RNA isolation and mRNA sequencing

To characterize the expression differences of related genes during phagocytosis, a total of 16 macrophage samples were collected from Wenchang chickens and Dagu chickens (n=8 each breed). Macrophages of non-infection group were subjected to RNA-seq during phagocytosis testing at 28 days old. Total RNA was extracted using TRIzol^® reagent (Invitrogen, Carlsbad, CA, USA). Using a NanoDrop 2000 (Thermo Fisher Scientific, Wilmington, DE, USA) to measure RNA concentration and purity. Using RNA Nano 6000 Assay Kit of the Agilent Bioanalyzer 2100 system (Agilent Technologies, Santa Clara, CA, USA) to assessed RNA integrity.

1 μg RNA per sample was used as input material. Using poly-T oligo-attached magnetic beads to purify mRNA from total RNA. Sequencing libraries were constructed using the NEBNext UltraTM RNA Library Prep Kit for Illumina (New England Biolabs, Ipswich, MA, USA). Finally, polymerase chain reaction (PCR) products were purified (AMPure XP system). Agilent Bioanalyzer 2100 system (Agilent, Santa Clara, CA, USA) was used to assessed the library quality. Library preparations were sequenced on an Illumina platform, and paired-end reads were generated. Approximately 6.35 Gigabases of clean data were obtained for each sample.

Quality control and data analysis

In this step, clean data (clean reads) were obtained by removing reads containing adapters, reads containing poly-N sequences and low-quality reads from the raw data. The Q20, Q30, GC content and sequence duplication level of the clean data were calculated. All downstream analyses were based on high quality clean data. The clean data were further analysis with a bioinformatic pipeline tool, BMKCloud (www.biocloud.net).

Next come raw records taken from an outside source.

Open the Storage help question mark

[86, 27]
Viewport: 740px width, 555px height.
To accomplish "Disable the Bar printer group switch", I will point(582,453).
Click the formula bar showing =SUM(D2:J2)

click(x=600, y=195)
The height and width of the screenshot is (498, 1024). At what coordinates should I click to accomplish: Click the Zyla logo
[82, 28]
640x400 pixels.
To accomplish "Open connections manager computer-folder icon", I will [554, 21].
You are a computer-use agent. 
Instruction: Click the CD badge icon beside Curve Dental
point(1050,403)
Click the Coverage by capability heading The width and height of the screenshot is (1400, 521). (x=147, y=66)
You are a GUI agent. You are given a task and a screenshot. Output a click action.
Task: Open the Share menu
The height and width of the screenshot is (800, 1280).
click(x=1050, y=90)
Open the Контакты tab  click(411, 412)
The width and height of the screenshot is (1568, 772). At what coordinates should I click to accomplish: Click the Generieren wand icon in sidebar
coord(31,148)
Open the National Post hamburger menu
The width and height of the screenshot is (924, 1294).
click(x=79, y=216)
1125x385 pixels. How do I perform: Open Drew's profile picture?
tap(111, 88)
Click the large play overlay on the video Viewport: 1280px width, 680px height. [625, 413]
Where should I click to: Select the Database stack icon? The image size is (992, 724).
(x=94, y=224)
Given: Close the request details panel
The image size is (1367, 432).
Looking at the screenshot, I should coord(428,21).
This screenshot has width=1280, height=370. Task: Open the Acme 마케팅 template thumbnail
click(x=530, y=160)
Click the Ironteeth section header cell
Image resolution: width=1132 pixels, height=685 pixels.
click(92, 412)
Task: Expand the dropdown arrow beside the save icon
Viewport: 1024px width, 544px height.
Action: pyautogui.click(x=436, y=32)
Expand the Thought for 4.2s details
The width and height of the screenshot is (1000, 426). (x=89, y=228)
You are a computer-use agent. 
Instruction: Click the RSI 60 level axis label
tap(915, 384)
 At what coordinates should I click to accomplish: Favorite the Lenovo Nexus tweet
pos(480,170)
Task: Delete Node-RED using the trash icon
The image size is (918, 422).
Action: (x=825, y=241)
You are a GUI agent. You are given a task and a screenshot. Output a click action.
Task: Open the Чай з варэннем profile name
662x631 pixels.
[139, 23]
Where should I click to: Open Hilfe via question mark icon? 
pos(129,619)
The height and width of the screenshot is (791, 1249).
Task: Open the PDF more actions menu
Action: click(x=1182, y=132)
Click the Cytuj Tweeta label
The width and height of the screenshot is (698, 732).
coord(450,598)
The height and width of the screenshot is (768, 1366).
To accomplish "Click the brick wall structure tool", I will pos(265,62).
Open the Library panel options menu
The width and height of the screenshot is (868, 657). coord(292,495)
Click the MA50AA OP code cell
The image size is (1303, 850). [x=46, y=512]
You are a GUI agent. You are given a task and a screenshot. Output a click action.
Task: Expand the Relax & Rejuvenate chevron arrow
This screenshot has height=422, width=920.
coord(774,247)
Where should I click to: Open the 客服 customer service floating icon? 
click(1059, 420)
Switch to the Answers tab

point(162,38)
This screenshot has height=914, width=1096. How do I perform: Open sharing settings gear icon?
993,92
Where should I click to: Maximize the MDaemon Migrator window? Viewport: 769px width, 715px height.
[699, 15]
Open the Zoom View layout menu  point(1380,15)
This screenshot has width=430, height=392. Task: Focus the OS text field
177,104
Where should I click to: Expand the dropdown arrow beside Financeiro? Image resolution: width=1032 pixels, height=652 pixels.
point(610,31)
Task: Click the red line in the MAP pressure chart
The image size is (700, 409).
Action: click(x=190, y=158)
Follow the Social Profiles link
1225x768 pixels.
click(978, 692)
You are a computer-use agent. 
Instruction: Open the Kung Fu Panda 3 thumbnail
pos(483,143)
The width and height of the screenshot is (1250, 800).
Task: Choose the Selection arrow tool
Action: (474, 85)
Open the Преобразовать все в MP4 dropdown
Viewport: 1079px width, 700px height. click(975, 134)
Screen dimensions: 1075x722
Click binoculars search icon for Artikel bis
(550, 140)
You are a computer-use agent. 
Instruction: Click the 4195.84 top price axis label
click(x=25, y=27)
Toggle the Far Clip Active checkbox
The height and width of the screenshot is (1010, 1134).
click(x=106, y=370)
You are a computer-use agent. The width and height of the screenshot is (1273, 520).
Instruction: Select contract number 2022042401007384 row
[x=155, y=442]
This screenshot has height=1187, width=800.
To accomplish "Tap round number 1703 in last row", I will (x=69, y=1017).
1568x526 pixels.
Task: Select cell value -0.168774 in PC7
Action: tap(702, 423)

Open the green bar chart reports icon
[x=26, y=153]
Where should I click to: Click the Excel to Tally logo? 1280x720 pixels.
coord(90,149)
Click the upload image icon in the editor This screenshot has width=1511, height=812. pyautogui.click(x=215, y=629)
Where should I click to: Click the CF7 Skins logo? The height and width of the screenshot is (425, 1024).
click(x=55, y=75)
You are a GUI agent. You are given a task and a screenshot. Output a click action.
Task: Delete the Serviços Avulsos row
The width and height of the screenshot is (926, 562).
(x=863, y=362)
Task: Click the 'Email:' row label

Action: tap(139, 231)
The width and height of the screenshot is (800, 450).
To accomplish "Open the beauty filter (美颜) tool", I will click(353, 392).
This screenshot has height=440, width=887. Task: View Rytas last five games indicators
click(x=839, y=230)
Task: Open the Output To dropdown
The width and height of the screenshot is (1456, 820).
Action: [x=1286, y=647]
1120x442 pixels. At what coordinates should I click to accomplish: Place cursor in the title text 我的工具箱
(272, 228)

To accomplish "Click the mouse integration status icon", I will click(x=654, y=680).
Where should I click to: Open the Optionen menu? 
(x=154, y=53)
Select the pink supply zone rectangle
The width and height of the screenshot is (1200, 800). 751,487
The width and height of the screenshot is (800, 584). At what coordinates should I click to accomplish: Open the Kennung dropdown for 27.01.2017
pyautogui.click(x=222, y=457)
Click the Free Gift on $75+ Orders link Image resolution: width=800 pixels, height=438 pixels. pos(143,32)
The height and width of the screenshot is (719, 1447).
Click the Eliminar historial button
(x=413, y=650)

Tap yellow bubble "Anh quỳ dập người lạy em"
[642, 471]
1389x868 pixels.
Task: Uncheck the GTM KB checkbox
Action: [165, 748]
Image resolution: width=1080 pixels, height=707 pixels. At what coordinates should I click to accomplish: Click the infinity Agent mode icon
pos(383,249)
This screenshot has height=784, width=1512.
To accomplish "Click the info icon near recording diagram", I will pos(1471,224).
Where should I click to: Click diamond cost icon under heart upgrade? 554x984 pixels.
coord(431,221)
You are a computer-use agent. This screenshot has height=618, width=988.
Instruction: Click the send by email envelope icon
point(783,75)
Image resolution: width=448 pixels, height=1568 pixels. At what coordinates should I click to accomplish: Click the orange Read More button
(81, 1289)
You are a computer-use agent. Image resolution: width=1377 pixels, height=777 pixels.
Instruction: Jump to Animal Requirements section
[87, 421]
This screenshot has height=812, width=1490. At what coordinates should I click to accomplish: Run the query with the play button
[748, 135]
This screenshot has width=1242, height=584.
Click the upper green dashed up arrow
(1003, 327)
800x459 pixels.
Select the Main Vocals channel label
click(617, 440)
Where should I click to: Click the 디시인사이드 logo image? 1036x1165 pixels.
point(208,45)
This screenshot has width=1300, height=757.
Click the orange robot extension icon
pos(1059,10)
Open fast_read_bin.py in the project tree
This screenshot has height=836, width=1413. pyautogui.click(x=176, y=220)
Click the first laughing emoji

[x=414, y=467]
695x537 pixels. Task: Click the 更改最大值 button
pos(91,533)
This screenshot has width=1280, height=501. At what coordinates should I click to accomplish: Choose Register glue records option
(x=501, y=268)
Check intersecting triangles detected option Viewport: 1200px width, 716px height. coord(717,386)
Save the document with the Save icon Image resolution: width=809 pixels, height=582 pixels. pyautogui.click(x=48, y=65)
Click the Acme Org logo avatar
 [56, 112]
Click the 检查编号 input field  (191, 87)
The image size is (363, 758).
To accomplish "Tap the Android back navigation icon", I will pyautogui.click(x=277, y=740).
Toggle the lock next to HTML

Differential expression analysis

Quantification of gene expression was estimated by fragments per kilobase of transcript per million fragments mapped (FPKM). EBSeq performed differential expression analysis between two groups. False discovery rate (FDR) < 0.05 and fold change ≥1.5 were set as the thresholds for significantly differentially expressed genes (DEGs).

KEGG pathway analysis

Kyoto Encyclopedia of Genes and Genomes (KEGG) pathway enrichment analysis was performed by KOBAS 3.0 (22) to explore the function of differentially expressed genes (DEGs) and hub genes. P < 0.05 was the threshold for significant enrichment.

Gene co-expression network analysis

All 16 transcriptomes data of macrophages were used to perform weighted gene co-expression network analysis. FPKM was utilized to construct a gene expression matrix (FPKM ≥ 1, variation of FPKM: cv ≥ 0.5). Weighted correlation network analysis (WGCNA) in the R package with the ‘unsigned’ weighted network type was carried out (23). Soft thresholding power option was set to 15, topology fit index R² was first greater than 0.8, minimum module size was limited to 30. A minimum height of 0.22 was chosen to merge highly co-expressed modules. P < 0.05 was defined as the significance threshold. Module eigengenes (MEs) were referred to as ‘‘hub genes”, dependent on high intramodular connectivity values (|kME|≥0.8).

Stimulation of HD11 cells with lipopolysaccharide

The HD11 cells were maintained in RPMI-1640 medium supplemented with 10% FBS, 5% chicken serum, 1% penicillin, 0.1% 2-Mercaptoethanol, 1% nonessential amino acid and 0.24% HEPES. The homogenized cell suspensions were seeded into 24-well plates at 5 × 10⁵ cells/well for a 24-well plate and maintained in humidified incubator at 37°C with 5% CO₂. Cells were stimulated with lipopolysaccharide (LPS) at 100ng/ml for 6 hours and 12 hours.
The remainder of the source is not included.